Barbed Wire Cowboy is at once a gritty tale of living and working on a cattle ranch and a love story between two men who suck at communicating honestly and openly.

After coming out to his rancher father, Marc Poulson found himself kicked out, stripped of his family and alone, but in the years since found a place as foreman of the Double R Ranch. If it weren't for his feud with his ex-friend Casey, foreman at the neighboring Del Rio Ranch, life would be nearly perfect. 

Marc doesn't understand why Casey would rather punch him than continue to be his friend - the reason for this change in status is not immediately clear to the reader, as neither Marc nor Casey provide any insight - but their continued fighting has now landed both of them in a jail cell.

Bailed out by their respective bosses, Marc and Casey are given an ultimatum - shape up or ship out. And learn to work together again. 

Marc is happy to call a truce between them, but Casey isn't on board. When Marc saves Casey's ass from a rampant bull, the event proves to be somewhat of a turning point. 

Except Casey continues to blow hot and cold, and refuses to tell Marc what demons are still haunting him. He makes mistake after mistake, driven by the terror of his past, until Marc has enough, and when provided with an unforeseen option, Marc is done with Casey's bullshit and leaves.

The author really brought the grittiness, long hours and hard work of the cattle ranches across, and the huge amount of physical labor that's involved. She also did a fine job with the characters - they are complex and complicated, and rough around the edges, like you'd expect cowboys to be - but also gave them individual pasts that continue to shape their actions and derail what might be.

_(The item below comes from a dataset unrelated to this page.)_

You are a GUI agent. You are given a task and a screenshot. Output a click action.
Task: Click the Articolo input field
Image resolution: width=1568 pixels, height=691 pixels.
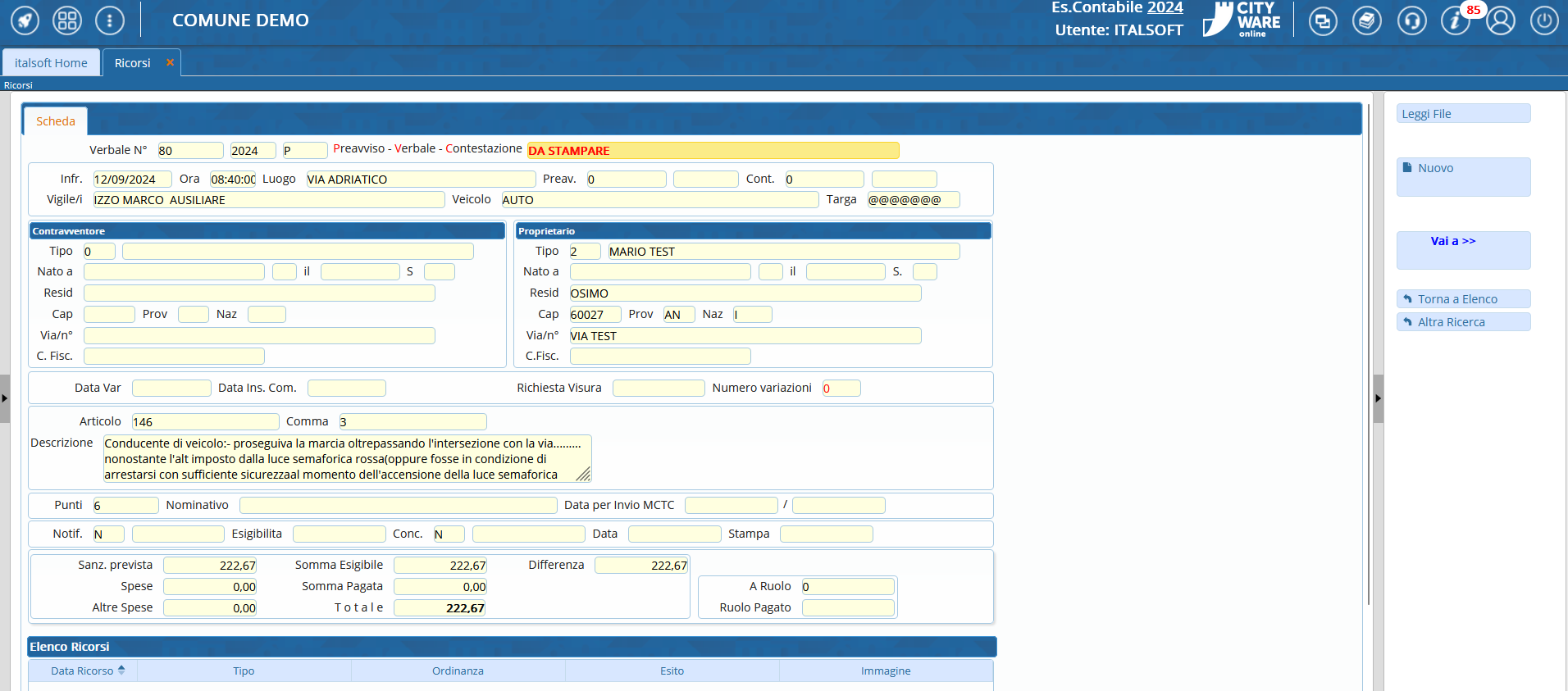(205, 422)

Neither knows how to really talk about their feelings, and Casey hiding a huge secret from his past that he refuses to address and would rather forget has a lot to do with his behavior - their actions and reactions made sense to me. 

This is a rollercoaster ride as Marc and Casey go from enemies to lovers to heartbreak, full of anger and fear and hiding, with an overriding sense that love may not always be enough to keep a couple together unless they're willing to confront their differences and their pasts head-on to have a future.

Whether Casey and Marc overcome the odds - well, find out by reading this for yourself. 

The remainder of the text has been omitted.